Last year he was drafted to the elite “trauma team” called in to overhaul the beleaguered healthcare.gov. His colleagues at HHS credit him with fixing the site, and Obama even called him a “hotshot.”

Dickerson’s success with the now-infamous website – which he lovingly calls his “government adventure” – led to a push for an IT overhaul, and the U.S. Digital Service was born.

Launched just last month, the USDS aims to do for the rest of government what the trauma team did for healthcare.gov: improve citizens’ online interactions with government agencies.

This time around, however, there’s far less media scrutiny.

“It’s much easier to work without that kind of pressure,” Dickerson told ABC. “It’s always easier to make corrections … before there’s millions of people watching.”

Dickerson and his team haven’t yet identified which agencies they’ll target first.

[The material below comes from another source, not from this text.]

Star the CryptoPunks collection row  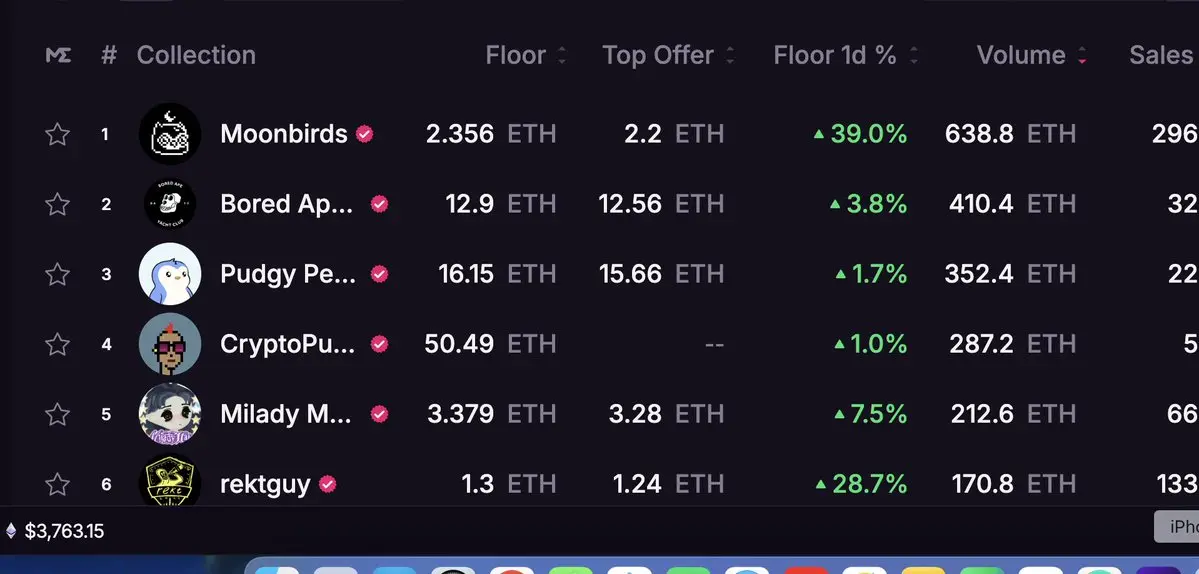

But they have devised an official Playbook – a list of 13 best practices that read like a litany of Healthcare.gov’s failures.

Number nine suggests addressing traffic surges. Number 10 recommends frequent testing. And number six recommends “assign one leader and hold that person accountable.”

“A lot of what you see in the playbook came directly from conversations we had as we worked on Healthcare.gov,” Dickerson acknowledges. “Towards the end of that project, those of us that worked on it made a lot of observations about things that, you know, things that needed to change.”

The USDS team is also soliciting feedback on the playbook through a web collaboration platform called GitHub. And they’ve already implemented several suggestions, from aesthetic tweaks to more substantive content changes.

“I’m glad you noticed!” Dickerson says when asked about the GitHub initiative. “I hope [people] are excited about the opportunity to participate.”

Navigating government websites like IRS.gov is generally about as fun as visit to the dentist, Dickerson concedes. But he says the gap between the government and the private sector isn’t as wide as people think.

“I genuinely don’t think of it as [the government] lagging behind,” says Dickerson. “The tech industry tends to do things a different way.”

“The private companies have a few years’ head start on building really large services that are expected to be really highly-available. They set the bar extremely high,” he continues. “Google, Facebook, and others, they’ve created the expectation that the site will never be down.”

“The difference I would say, is that companies can try projects like that all the time, and if they fail, you just never hear about them. The government doesn’t get to get away with that,” he adds. If the government tries a big project and it fails, then everybody knows about it.”

Like many Silicon Valley tech gurus, Dickerson is a quirky guy.

Until last week, his Linkedin profile (which still features a photo of him in a yellow t-shirt and a safari hat) listed “No Fancy Title, Thanks” as his position.

“I would have been perfectly happy to do this entire job without a title, but … I have to pick my battles. So, if I can wear what I want and have to have a fancy title, then so be it,” he says.

Unlike the president, who is focused on his legacy as his White House years wind down, Dickerson hopes he won’t be mentioned in the annals of history.

“If we are a smash success,” he said, “you won’t even remember that we existed.”